Commémoration du naufrage du bateau l’Egoz

Moïse Amselem

Moïse Amselem, Président de la Fédération Sépharade Canadienne et ancien Président de la Communauté Sépharade du Québec et de la Campagne sépharade de l’Appel Juif Unifié de la Fédération CJA, lance un vibrant appel aux dirigeants des Synagogues sépharades de Montréal pour que celles-ci commémorent le Shabbat du 10 janvier une douloureuse tragédie qui endeuilla la Communauté juive du Maroc il y a 54 ans: le naufrage du bateau l’Egoz.

Dans la nuit du 11 au 12 janvier 1961, à trois heures du matin, une petite embarcation de pêche, appelée l’Egoz (mot hébreu qui signifie “La Noix”), transportant à son bord dix familles juives marocaines -quarante-deux hommes, femmes et enfants- à destination de Gibraltar sombra au large d’Al-Hoceima, une ville située sur la côte nord-est du Maroc. 

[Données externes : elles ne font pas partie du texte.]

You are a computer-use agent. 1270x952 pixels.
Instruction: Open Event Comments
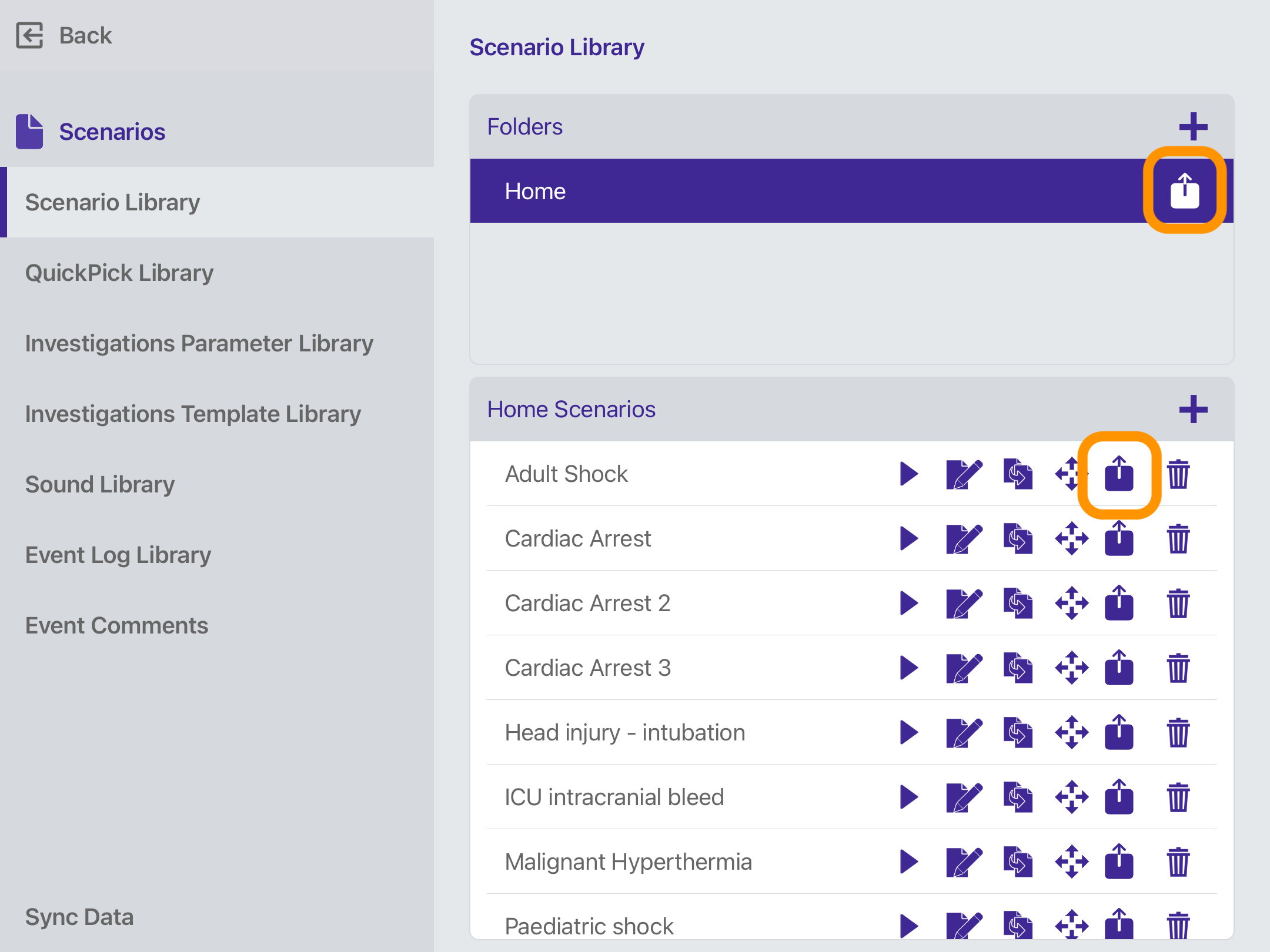coord(116,625)
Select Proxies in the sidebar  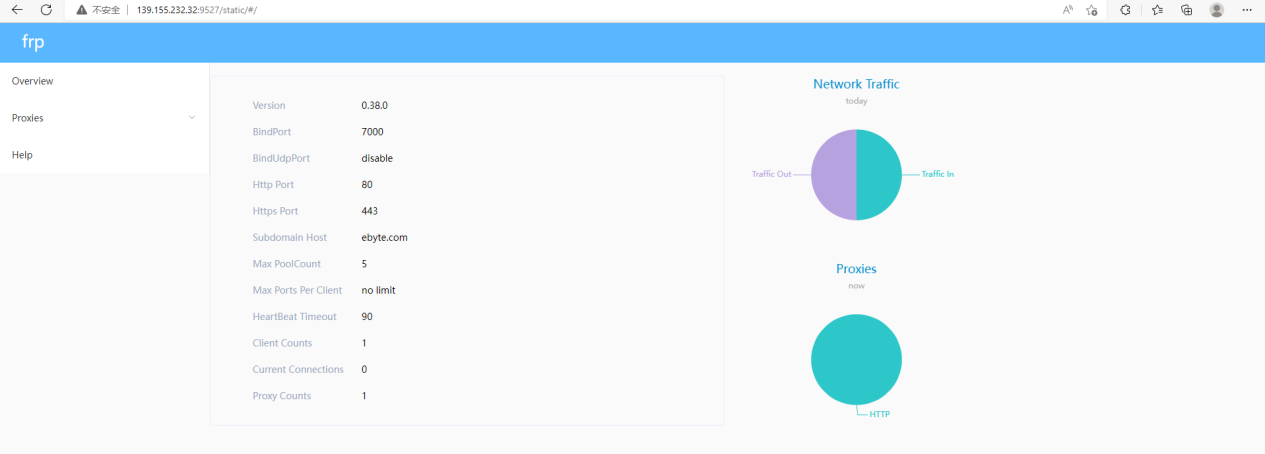pyautogui.click(x=28, y=118)
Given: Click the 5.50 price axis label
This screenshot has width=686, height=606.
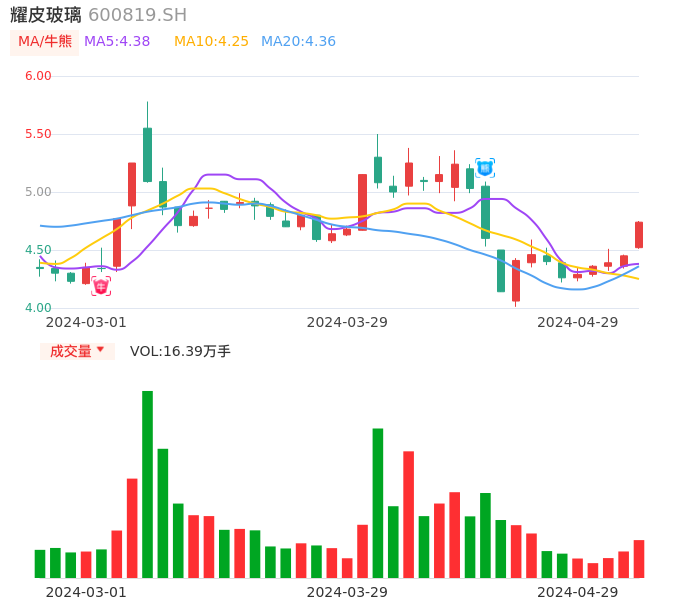Looking at the screenshot, I should pyautogui.click(x=38, y=134).
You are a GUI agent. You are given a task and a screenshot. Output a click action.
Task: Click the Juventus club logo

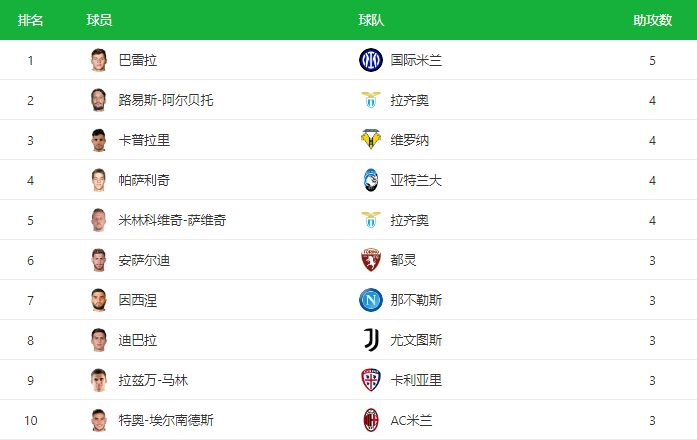click(371, 340)
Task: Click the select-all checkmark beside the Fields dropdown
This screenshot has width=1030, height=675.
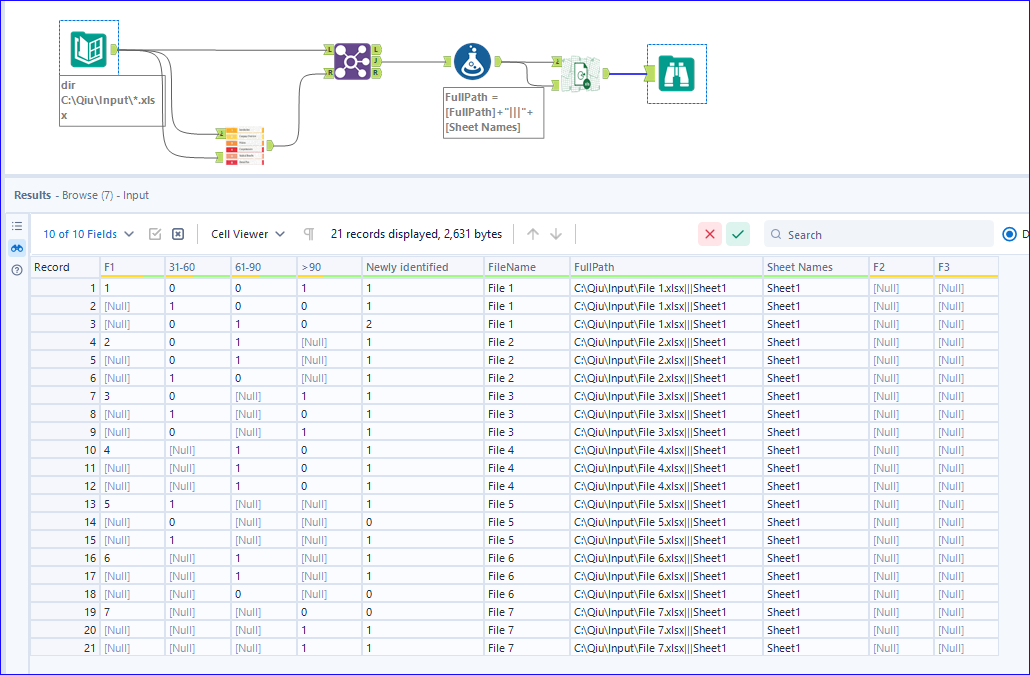Action: coord(154,233)
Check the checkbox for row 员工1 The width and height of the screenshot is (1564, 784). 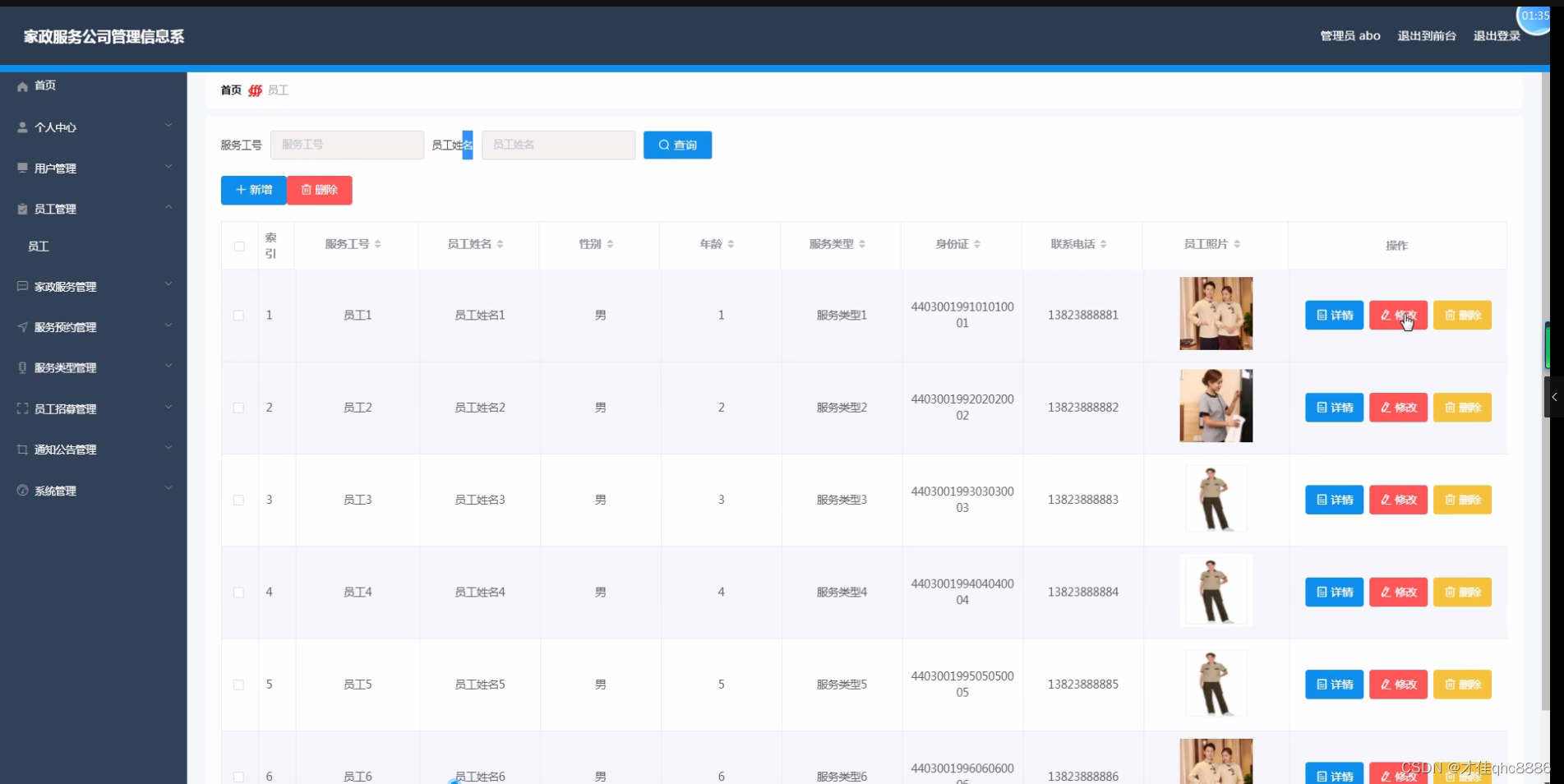[238, 315]
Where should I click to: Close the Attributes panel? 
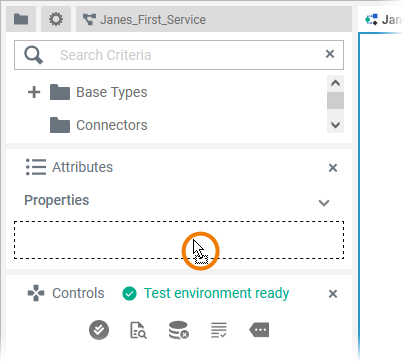(x=333, y=168)
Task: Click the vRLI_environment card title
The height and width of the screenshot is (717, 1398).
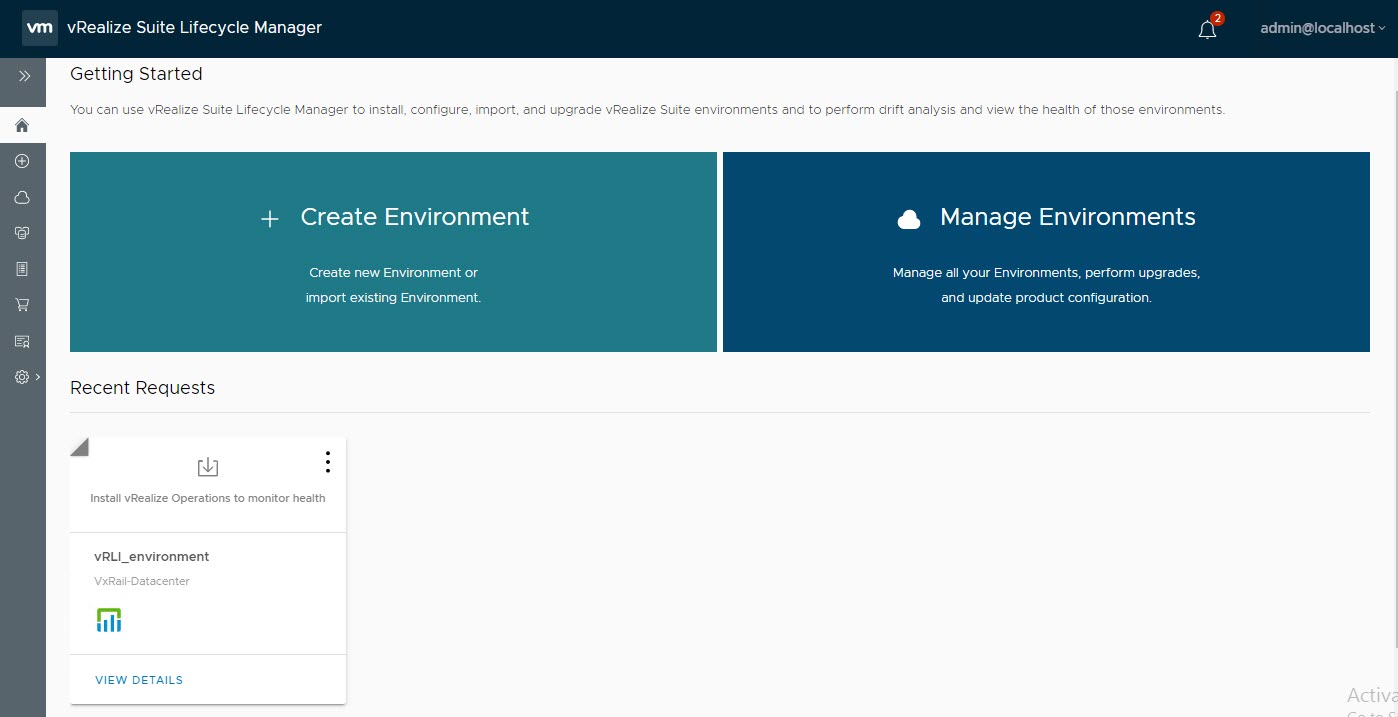Action: [152, 557]
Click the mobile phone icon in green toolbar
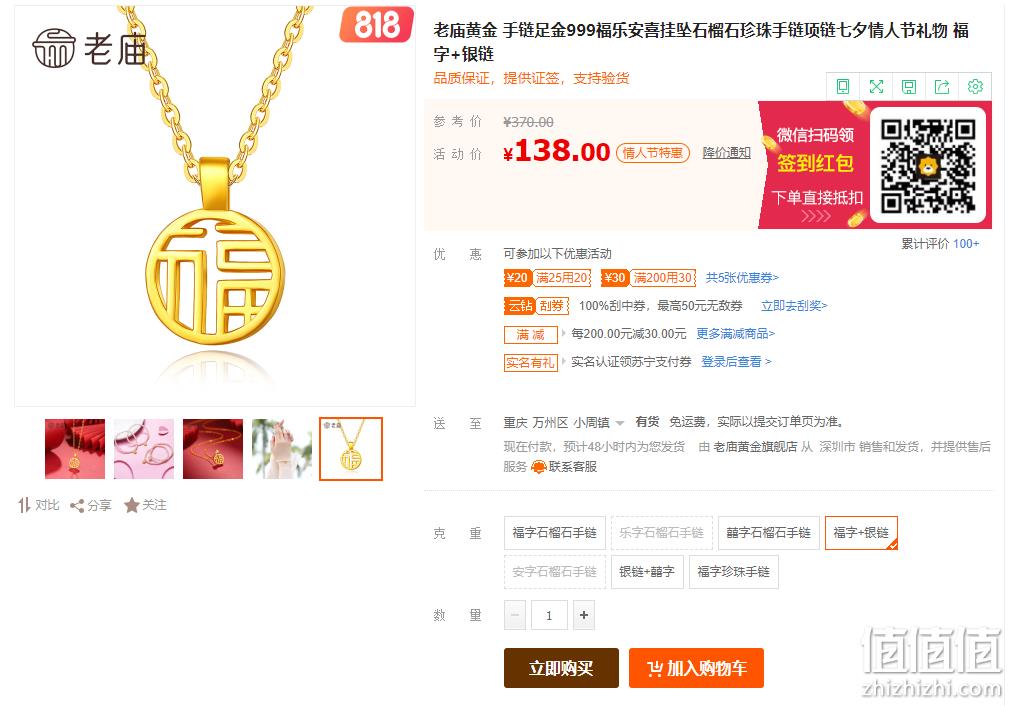Image resolution: width=1011 pixels, height=706 pixels. [x=843, y=86]
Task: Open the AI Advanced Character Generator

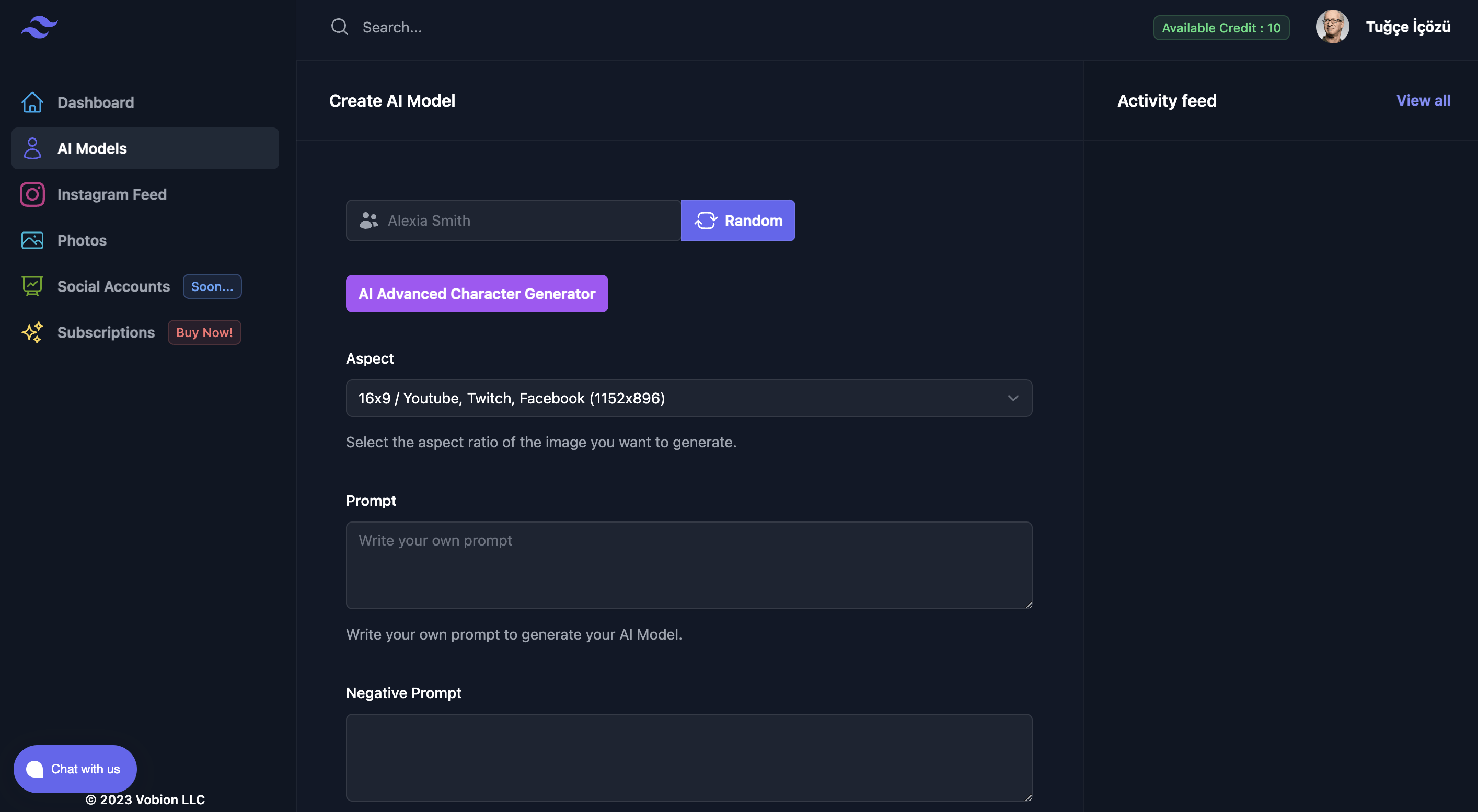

Épuisés de fatigue, les passagers de l’Egoz embarquèrent en pleine nuit hivernale sur une plage d’Al-Hoceima après avoir parcouru les 600 kilomètres séparant Casablanca, leur lieu de ralliement, de cette ville portuaire du Maroc.

Malheureusement, pour ces Juifs marocains, leur voyage clandestin vers Israël se termina par un horrible naufrage. Sous la pression des vagues géantes déferlant dans une mer déchaînée, les planches de la proue de l’Egoz cédèrent, l’eau s’engouffra violemment par la brèche et la coque du bateau s’éventra. En moins de cinq minutes, l’Egoz coula à pic, happé par mille mètres de fond. 

Vingt-deux cadavres furent retrouvés -quatre hommes, treize femmes et cinq enfants, morts de froid-, mais on ne repéra jamais la moindre trace des corps des vingt autres passagers -dont seize enfants- ni de l’épave du bateau. Le corps de Haïm Sarfati, un Israélien de vingt-huit ans né à Fès qui assumait la périlleuse fonction de Représentant du Mossad au Maroc, qui accompagnait le groupe sur le bateau, ne fut jamais retrouvé non plus.  

Seuls le Capitaine de l’Egoz et deux marins réussiront à s’enfuir à bord de l’unique canot de sauvetage que possédait le bateau.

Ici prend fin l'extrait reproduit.